◆ What is required
Could you reproduce verbatim the stretch of the piece on foreign reporting below that begins with "Refugees International, an" and ends with "on opinion pages."?

Refugees International, an advocacy organization, has helped journalists navigate refugee situations in Somalia, Burma, Sudan and other conflict areas. Press officer Vanessa Parra has orchestrated some of the trips, and says she has seen an increased willingness — and need — for reporters to access international stories on the shoulders of organizations like hers. “In the past there was an implied understanding that [news organizations] were having economic troubles, but [today] it has been made very clear to me that things are shifting,” she says. The group has been approached by journalists not only to help them with story ideas, but to help subsidize their trips, or simply author stories for them. She points out that while such stories do note the author’s affiliation, they are appearing more often throughout the publication, rather than just on opinion pages.

Freelance reporter Michael Kavanagh, whose work from Congo has been featured on NPR and BBC, has also witnessed the trend of NGOs filling in for journalists. For instance, when the elections in Eastern Congo were carried out relatively peacefully, his editors pulled him off of the story, instead instructing him to “just leave the [phone] numbers for key NGO [staff], and if we needed something we would get it from them.”

In addition to the long-standing practices of using relief groups to hitch rides to a crisis spot, to access refugee camps, or to provide details about an emergency, enterprising journalists are increasingly tapping into opportunities provided by foundations, fellowships and grants to support research travel. While not all news organizations support the practice, and many today won’t guarantee employment for returning reporters, those that do have benefited from no-strings-attached international coverage on another organization’s dime. Former Boston Globe reporter Charles Sennott, who spent a decade reporting from Jerusalem and London, returned home to find that the paper was investing more in local stories. Sennott looked for other funding sources to get him out of the newsroom and was awarded a grant from the Carnegie Corporation to travel to Afghanistan. The arrangement required him to report for the Foundation’s Carnegie Reporter, but also allowed him to file stories for The Boston Globe. “My editor [justified] it by looking the other way. He didn’t embrace it and didn’t reject it,” Sennott says. Indeed, in recent months foundations have seen spikes in applications from both staff reporters and freelancers, many of whom are causalities of the industry’s growing pains looking to keep their bylines current. In April the International Reporting Project — an organization that provides opportunities for journalists to travel overseas and report on critical issues not covered in mainstream media — saw an 80 percent increase in its applications.

Tom Peter, a journalist with the Christian Science Monitor who has covered Iraq, Somalia, and the West Bank, is one journalist who has benefitted from such programs. Peter is dismayed by the number of international journalists forced to practice “telephone journalism” in lieu of getting out to the field. He has applied for reporting grants through the Pulitzer Center for Crisis Reporting, a nonprofit organization launched in 2006 that supports independent international journalism.

Pulitzer Center Director Jon Sawyer says in the beginning, news organizations were skeptical about using the work of the journalists he was funding, but that attitude has changed. To date, Pulitzer Center projects have been featured in most major U.S. print publications, including The Washington Post, The Los Angeles Times, and The New York Times, as well as broadcast outlets such as NPR and PBS. “They realize they are not in a position to do everything and are looking for partnerships with credible groups,” Sawyer says. In this case, the Pulitzer name lends that credibility.

◆ Data section
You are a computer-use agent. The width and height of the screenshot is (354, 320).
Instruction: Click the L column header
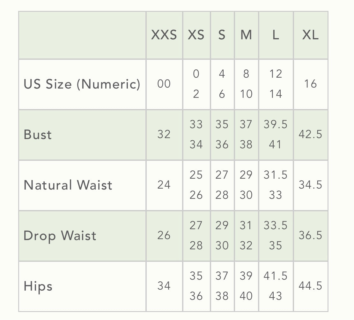(276, 35)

◆ Task output
Refugees International, an advocacy organization, has helped journalists navigate refugee situations in Somalia, Burma, Sudan and other conflict areas. Press officer Vanessa Parra has orchestrated some of the trips, and says she has seen an increased willingness — and need — for reporters to access international stories on the shoulders of organizations like hers. “In the past there was an implied understanding that [news organizations] were having economic troubles, but [today] it has been made very clear to me that things are shifting,” she says. The group has been approached by journalists not only to help them with story ideas, but to help subsidize their trips, or simply author stories for them. She points out that while such stories do note the author’s affiliation, they are appearing more often throughout the publication, rather than just on opinion pages.